Hukuk Kurumları Koordinasyonu, İnsan Hakları Haftası kapsamında bir basın açıklaması düzenledi. Açıklamada, yargının iktidarın çıkarlarına hizmet ettiği belirtilerek, her alanda mücadele hattını yükseltme çağrısı yapıldı.
Açıklamada, Türkiye’de adaletsizliklerin ve hak ihlallerinin arttığı belirtilerek, siyasi iktidarın ulusal ve uluslararası hukuk tanımadığı vurgulandı. İktidarın 12 Eylül Anayasası’nın sürdürücüsü olduğu ve yeni Anayasa teklifinin “gayri meşru” olduğu vurgulanan açıklamada, mevcut Anayasa’nın uygulanmadığına dikkat çekildi.
Yargıtay 3’üncü Dairesi’nin Anayasa Mahkemesi (AYM) hakkında suç duyurusunda bulunduğunu anımsatan açıklamada, “‘Yargı darbesi’ olarak nitelendirilen son gelişmelere bakıldığında ise gerek iktidarın gerekse Yargıtay başta olmak üzere yargı içerisindeki belli ekiplerin TİP Hatay milletvekili Can Atalay ile ilgili verilen AYM kararını tanımadığını ilan etmeleri ve bu kararı uygulamamakta beis görmemeleri yargının yalnızca iktidar sahipleri ve onların çıkarları için hizmet ettiğinin açık bir göstergesidir” ifadelerine yer verildi.
Kobanê davası ağır hak ihlallerinin yaşandığın altı çizilen açıklamada, sözlerine şöyle sürdürüldü: “Son olarak 7 yıllık azami tutukluluk süreleri dolan Gültan Kışanak, Figen Yüksedağ ve Sebahat Tuncel’in tahliye edilmemesi örneklerinde yaşandığı üzere kanunların artık şeklen bile olsa işletilmeyerek hukukun tamamen rafa kaldırıldığı bir dönemdeyiz.
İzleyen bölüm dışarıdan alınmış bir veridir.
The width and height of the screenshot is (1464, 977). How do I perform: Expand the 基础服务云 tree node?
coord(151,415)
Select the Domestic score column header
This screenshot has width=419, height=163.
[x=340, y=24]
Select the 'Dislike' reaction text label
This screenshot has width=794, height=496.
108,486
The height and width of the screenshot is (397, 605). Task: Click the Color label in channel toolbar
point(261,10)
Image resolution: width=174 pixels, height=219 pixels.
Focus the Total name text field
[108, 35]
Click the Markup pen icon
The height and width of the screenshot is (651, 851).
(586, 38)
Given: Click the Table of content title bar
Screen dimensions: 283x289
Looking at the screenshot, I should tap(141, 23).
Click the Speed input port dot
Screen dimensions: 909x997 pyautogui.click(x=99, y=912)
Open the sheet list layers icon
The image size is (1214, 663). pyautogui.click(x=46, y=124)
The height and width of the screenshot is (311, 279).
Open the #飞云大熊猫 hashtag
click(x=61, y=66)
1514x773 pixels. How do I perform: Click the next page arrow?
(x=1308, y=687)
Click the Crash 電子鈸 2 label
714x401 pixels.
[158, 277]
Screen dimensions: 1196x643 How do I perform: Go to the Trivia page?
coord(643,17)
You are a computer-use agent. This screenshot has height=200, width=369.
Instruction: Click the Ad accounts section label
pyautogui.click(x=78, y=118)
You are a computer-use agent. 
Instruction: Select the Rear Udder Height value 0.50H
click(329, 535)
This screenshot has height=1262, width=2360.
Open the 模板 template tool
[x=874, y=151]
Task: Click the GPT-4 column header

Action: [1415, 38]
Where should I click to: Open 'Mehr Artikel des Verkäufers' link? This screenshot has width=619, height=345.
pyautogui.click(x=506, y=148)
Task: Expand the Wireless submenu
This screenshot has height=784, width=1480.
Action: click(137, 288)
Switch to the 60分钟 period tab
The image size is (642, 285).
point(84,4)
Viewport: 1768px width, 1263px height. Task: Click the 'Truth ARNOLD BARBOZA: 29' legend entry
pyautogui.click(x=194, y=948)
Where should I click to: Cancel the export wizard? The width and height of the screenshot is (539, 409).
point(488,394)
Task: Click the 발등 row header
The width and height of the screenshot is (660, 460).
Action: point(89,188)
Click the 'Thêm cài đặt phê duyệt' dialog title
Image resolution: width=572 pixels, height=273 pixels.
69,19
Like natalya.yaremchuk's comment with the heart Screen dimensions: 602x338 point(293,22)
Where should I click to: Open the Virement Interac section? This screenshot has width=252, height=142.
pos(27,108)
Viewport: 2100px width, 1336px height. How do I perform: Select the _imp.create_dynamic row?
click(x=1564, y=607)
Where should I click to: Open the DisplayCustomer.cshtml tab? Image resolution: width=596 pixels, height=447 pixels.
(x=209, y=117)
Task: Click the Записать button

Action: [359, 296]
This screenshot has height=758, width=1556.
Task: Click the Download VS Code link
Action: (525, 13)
Yargılama görünümlü politik davalarda seçilmiş siyasilerin hakları ihlal edilirken onları seçen milyonlarca kişinin siyasi iradelerine ipotek koyuluyor.”
Çok sayıda hukukçunun hak ihlallerine maruz kaldıklarını söyleyen açıklamada, özellikle ÇHD davasında Yargıtay Cumhuriyet Başsavcılığı’nın yüzlerce klasörden oluşan dosyayı okumadan tebliğname hazırladığı belirtildi. Açıklamada devamla, “Mesleki faaliyetleri ve politik duruşları gerekçe gösterilerek cezalandırılan meslektaşlarımızın davasındaki suçlamalar; hak arama mücadelesi verenlerin yanında olmak ve mesleki faaliyetleri çerçevesinde yapmış oldukları eylemlerdir. Bütün bu davaların ortak özelliği yargılananların hepsinin toplumsal adalet mücadelesi veren hak savunucuları ve seçilmiş siyasetçiler olmalarıdır. Yargılanmak ve cezalandırılmak istenen ise yalnızca sanık haline getirilen kişiler değil adalet mücadelesinin bizatihi kendisidir” diye konuştu.
Açıklamada son olarak, “Emek mücadelesi veren işçiler, hakları ve hayatları için mücadele veren kadınlar, onurlu mücadelelerini sürdüren LGBTİ+’lar, rant düzenine karşı ekoloji mücadelesi verenler, eşit, parasız, bilimsel, anadilde eğitim ve barınma mücadelesi veren öğrenciler ile saymakla bitmeyecek hak mücadelesi özneleri kriminalize ediliyor ve siyasal iktidara boyun eğmeye zorlanıyor. Hukukçular olarak bugüne kadar olduğu gibi bundan sonra da hak mücadelesinin sürdürüldüğü her alanda direnenlere omuz vermeye çalışıyoruz ve herkesi bu mücadele hattını birlikte yükseltmeye davet ediyoruz” sözleriyle çağrıda bulunuldu.